Goal of the exercise:
Starting at the line with "Expand the x3" and stopping at the final line, retype the data below exactly; do not carry over any pictures.

##############################

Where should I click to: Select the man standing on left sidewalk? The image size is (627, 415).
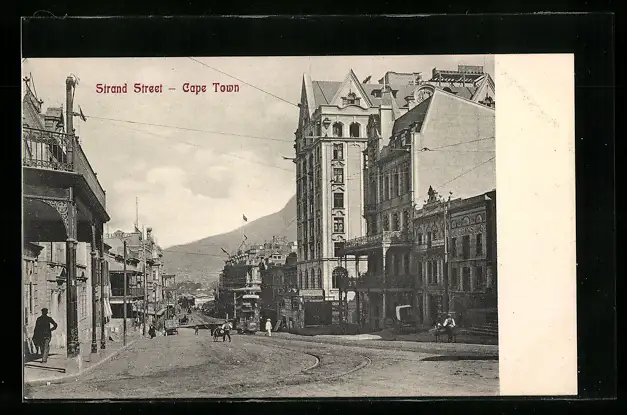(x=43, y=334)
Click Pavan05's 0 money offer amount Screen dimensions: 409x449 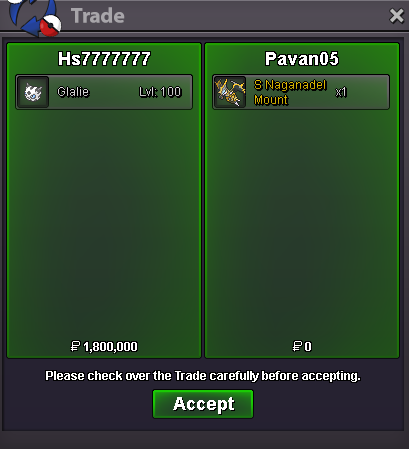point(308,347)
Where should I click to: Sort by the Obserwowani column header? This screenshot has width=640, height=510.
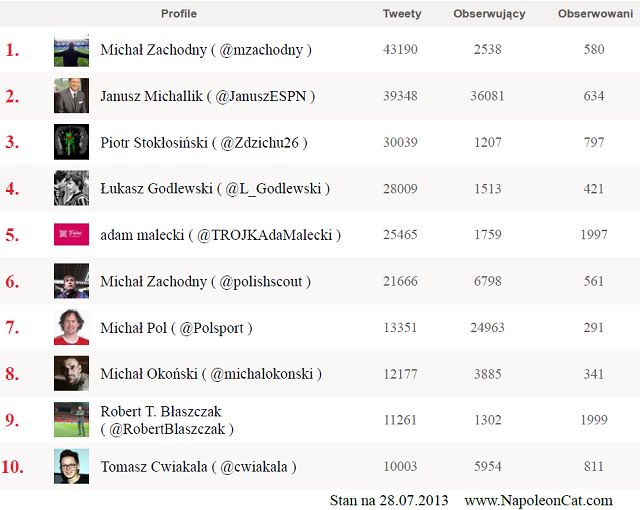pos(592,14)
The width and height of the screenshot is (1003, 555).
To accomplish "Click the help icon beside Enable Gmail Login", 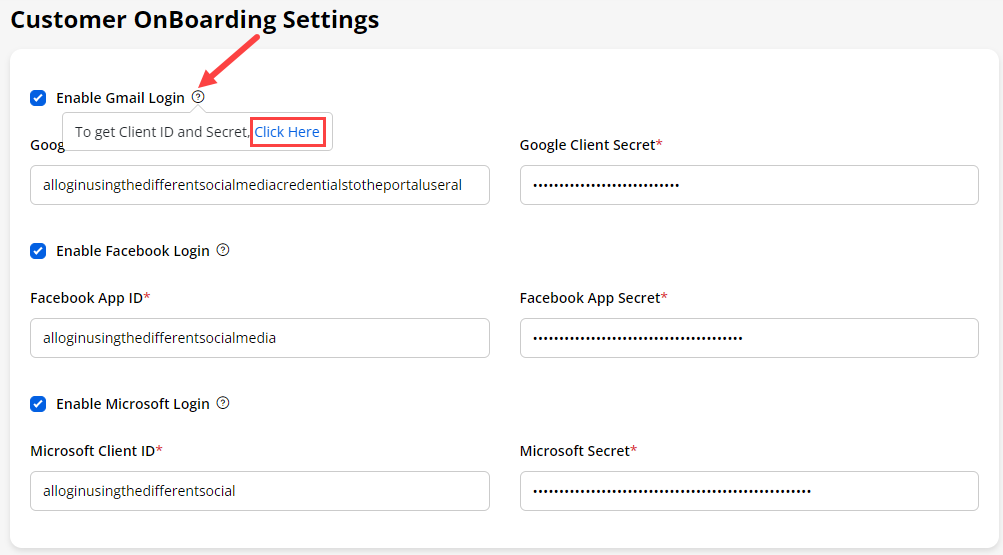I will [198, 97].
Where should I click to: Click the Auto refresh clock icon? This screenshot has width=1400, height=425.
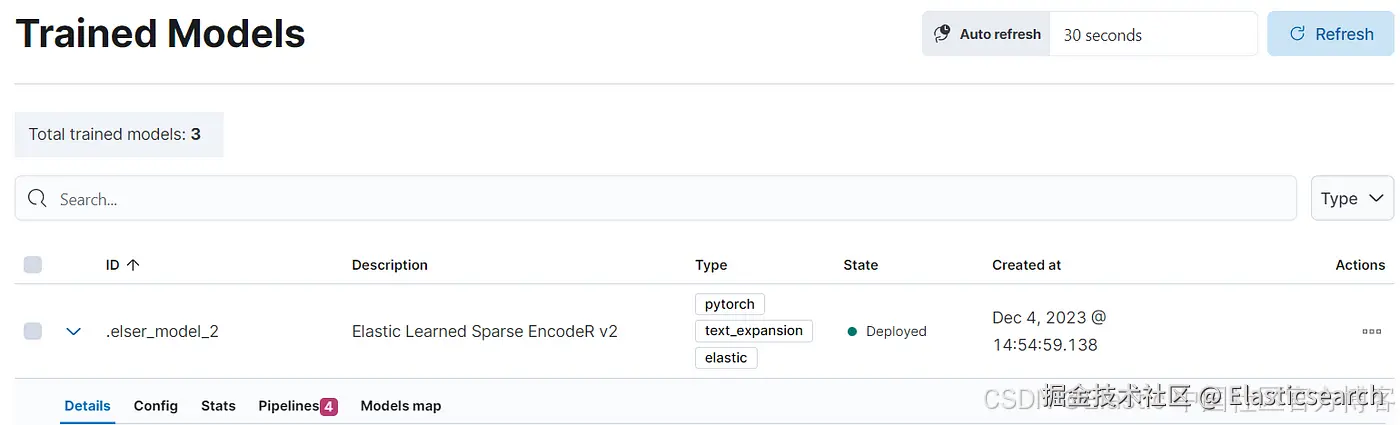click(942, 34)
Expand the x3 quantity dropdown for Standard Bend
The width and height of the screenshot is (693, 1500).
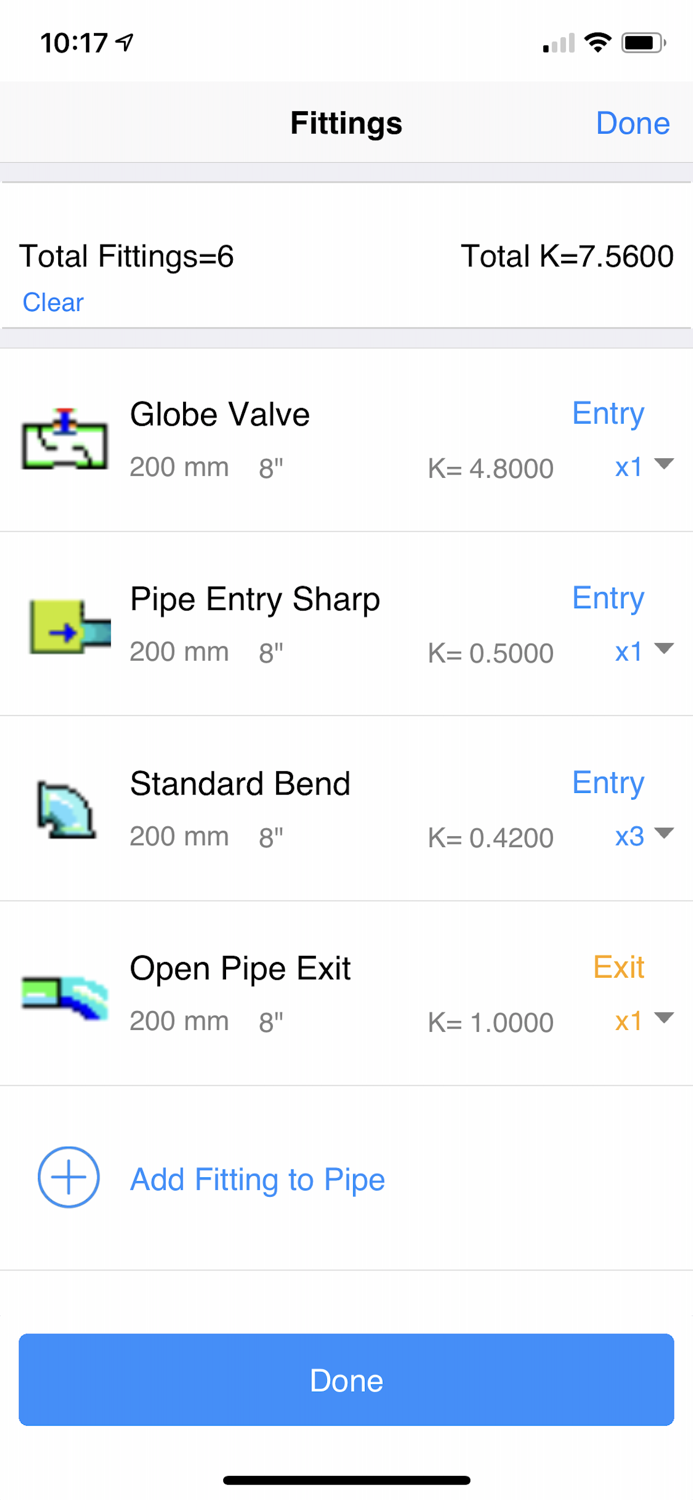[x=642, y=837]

##############################

Output of the exercise:
Expand the x3 quantity dropdown for Standard Bend
The width and height of the screenshot is (693, 1500).
[x=642, y=837]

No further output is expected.